IRSNs (Inibidores de Recaptação de Serotonina e Noradrenalina): Também têm demonstrado eficácia e são considerados como uma opção adicional de tratamento. A duloxetina é o único IRSN aprovado pelo FDA para transtorno de ansiedade generalizada em crianças de 7 anos ou mais. A venlafaxina também demonstrou ser eficaz e bem tolerada. Tem eventos adversos similares aos ISRS, mas a venlafaxina em doses elevadas

pode aumentar a pressão arterial e a frequência cardíaca. Também há um aviso de caixa para o risco de suicídio.

Antidepressivos Tricíclicos: Foram a primeira abordagem medicamentosa, mas atualmente não são a primeira linha devido aos seus numerosos efeitos colaterais e à disponibilidade de opções mais seguras, sendo reservados para casos intensos e/ou refratários. Têm como principais eventos adversos: visão turva, boca seca, retenção urinária, taquicardia, hipotensão ortostática, sedação significativa e arritmias em caso de sobredose.

Benzodiazepínicos: São utilizados para o tratamento agudo e de curta duração de crises de ansiedade e casos graves de ansiedade refratários a outros medicamentos. Não são recomendados como tratamento de primeira linha ou a longo prazo. Podem causar sedação, perda de memória leve, diminuição do estado de alerta e tempo de reação retardado, o que pode ser prejudicial em idade escolar. Podem causar efeitos paradoxais como aumento da ansiedade ou crises de pânico. Há risco de dependência e automedicação em adolescentes.

Considerações finais

O diagnóstico preciso e uma formulação clínica aprofundada feito por um profissional com experiência são a base de um plano de tratamento eficaz e o envolvimento parental é fundamental, assim as preferências devem ser consideradas para aumentar a adesão.
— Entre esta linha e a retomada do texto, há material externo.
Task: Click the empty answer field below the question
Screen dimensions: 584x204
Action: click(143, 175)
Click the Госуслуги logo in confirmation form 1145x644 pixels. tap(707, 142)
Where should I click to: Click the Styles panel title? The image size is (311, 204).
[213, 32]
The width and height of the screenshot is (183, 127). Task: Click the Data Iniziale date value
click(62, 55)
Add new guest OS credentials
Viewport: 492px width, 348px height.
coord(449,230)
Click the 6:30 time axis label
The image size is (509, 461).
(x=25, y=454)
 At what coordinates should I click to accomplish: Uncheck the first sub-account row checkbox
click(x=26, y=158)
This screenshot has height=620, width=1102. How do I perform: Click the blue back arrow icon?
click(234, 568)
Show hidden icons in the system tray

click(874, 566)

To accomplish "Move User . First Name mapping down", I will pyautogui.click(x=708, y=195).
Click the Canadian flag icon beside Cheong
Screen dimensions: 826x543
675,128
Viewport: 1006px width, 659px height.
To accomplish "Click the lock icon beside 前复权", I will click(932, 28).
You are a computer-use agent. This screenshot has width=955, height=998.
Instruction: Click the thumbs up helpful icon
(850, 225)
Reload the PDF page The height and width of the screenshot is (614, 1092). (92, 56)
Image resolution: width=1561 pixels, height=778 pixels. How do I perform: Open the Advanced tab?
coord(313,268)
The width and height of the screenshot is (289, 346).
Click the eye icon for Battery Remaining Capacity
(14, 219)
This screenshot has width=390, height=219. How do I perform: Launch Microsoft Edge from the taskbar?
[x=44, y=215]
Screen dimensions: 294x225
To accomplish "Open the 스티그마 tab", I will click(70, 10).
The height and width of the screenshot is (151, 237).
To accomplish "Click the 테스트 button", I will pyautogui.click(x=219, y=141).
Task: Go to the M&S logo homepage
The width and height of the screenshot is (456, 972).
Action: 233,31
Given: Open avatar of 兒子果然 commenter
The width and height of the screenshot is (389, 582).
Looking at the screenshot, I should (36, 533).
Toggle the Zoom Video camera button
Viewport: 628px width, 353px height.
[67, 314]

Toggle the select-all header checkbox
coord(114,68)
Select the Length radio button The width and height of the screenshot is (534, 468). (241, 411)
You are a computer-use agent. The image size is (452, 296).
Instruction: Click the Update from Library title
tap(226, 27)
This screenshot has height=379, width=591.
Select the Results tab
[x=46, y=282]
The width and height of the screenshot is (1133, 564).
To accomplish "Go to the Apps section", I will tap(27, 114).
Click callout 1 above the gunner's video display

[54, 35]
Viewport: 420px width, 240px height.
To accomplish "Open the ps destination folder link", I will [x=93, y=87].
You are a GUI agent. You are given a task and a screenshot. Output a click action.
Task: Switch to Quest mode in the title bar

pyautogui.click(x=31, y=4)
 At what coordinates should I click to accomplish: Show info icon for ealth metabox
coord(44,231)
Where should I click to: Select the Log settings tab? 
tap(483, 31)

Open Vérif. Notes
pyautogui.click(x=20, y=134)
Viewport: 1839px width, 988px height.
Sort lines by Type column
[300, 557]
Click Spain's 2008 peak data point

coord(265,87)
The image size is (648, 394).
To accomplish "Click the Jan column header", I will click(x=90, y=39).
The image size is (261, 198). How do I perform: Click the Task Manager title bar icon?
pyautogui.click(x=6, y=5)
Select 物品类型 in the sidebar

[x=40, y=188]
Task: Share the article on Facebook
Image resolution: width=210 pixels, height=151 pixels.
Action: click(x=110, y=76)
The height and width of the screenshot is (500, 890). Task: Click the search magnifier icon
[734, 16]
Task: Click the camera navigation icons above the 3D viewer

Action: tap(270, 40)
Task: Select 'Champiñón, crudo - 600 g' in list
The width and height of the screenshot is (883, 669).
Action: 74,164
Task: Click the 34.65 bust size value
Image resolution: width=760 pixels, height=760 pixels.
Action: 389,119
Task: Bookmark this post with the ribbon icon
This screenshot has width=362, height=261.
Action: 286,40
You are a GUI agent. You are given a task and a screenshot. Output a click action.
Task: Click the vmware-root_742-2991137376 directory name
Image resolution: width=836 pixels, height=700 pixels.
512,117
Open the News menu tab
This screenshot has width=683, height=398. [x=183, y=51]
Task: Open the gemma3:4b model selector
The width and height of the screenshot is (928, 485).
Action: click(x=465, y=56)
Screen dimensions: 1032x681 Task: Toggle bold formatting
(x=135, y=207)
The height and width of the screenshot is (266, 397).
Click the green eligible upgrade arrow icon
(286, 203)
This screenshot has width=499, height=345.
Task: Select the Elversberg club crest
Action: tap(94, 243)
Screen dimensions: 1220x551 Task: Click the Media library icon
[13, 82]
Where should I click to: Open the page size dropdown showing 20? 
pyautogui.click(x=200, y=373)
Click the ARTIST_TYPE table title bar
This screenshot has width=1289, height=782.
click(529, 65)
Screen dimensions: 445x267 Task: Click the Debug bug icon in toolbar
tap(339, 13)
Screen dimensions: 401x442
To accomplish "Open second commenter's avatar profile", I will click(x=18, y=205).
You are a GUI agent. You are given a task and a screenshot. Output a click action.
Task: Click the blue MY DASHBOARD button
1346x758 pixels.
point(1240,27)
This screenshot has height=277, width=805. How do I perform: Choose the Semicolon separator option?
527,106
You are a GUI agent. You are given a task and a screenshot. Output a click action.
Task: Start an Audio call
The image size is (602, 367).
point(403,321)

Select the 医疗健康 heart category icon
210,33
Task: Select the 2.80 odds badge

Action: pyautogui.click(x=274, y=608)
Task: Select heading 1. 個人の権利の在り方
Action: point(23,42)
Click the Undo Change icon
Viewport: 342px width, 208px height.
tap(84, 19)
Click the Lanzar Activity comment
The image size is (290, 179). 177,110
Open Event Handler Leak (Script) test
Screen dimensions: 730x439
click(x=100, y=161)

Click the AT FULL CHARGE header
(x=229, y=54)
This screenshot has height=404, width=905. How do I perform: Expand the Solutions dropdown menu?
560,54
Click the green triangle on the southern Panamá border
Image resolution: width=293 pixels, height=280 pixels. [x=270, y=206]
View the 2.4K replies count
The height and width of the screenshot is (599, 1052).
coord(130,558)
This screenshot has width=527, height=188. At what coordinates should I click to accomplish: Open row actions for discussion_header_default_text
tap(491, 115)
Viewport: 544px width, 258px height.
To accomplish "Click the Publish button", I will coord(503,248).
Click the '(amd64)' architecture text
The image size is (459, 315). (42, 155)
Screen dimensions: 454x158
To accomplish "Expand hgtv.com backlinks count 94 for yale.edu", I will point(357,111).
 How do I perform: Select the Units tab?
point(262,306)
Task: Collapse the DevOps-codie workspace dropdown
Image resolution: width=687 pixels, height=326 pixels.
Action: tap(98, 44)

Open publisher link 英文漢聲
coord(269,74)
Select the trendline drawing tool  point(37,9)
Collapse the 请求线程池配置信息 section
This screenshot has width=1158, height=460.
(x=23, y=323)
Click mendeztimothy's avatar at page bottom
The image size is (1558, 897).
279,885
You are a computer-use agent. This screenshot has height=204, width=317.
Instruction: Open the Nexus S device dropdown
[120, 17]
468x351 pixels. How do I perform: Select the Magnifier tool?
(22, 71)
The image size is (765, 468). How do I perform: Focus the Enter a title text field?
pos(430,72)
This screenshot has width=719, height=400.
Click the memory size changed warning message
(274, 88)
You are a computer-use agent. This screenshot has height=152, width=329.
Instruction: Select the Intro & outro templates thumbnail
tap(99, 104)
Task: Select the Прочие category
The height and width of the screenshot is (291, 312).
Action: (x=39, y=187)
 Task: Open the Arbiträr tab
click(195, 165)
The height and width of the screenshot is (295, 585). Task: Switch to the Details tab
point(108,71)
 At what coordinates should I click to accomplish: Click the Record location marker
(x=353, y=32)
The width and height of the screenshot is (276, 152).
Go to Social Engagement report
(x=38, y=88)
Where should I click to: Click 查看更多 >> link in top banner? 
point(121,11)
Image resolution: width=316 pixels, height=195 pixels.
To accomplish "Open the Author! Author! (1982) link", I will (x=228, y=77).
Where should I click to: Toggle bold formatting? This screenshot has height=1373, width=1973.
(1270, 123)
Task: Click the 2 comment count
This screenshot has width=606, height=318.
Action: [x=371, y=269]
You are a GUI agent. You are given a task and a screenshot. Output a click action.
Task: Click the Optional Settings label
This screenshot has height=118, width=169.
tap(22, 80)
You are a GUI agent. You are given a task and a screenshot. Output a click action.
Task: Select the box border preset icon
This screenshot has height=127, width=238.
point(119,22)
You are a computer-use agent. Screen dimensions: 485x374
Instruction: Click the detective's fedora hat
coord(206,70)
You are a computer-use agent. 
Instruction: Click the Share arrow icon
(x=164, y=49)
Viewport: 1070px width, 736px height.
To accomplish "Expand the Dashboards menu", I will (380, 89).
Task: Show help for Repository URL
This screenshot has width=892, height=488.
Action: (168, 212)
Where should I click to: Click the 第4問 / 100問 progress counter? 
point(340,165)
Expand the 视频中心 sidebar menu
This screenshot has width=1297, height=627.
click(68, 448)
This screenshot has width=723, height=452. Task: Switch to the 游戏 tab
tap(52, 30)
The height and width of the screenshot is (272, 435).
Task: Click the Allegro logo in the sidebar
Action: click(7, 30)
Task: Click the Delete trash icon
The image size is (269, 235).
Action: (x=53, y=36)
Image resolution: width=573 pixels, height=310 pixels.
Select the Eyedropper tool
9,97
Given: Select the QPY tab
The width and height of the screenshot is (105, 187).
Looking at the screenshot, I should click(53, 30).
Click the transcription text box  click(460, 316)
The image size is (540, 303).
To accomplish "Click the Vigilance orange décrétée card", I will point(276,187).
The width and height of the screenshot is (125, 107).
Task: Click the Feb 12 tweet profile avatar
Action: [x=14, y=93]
A idade é um fator importante a se considerar no diagnóstico e no tratamento. Quando os transtornos de ansiedade são associados com outras condições (depressão, TDAH, etc.), pode ser necessário um plano de tratamento multifacetado em que possa haver colaboração entre clínicos de atenção primária e subespecialistas. É recomendada a monitorização regular dos sintomas e dos efeitos secundários em caso de prescrição de medicamentos, incluindo a suicidalidade.

A AACAP sugere que o tratamento combinado (TCC e um ISRS) pode ser oferecido preferencialmente sobre a TCC isolada ou o ISRS isolado para pacientes de 6 a 18 anos. Essa abordagem é especialmente recomendada para casos de necessidade de redução aguda de sintomas em transtornos graves e funcionalmente incapacitantes, ou quando há resposta parcial à monoterapia. A combinação de TCC e sertralina mostrou-se mais eficaz do que qualquer tratamento isolado.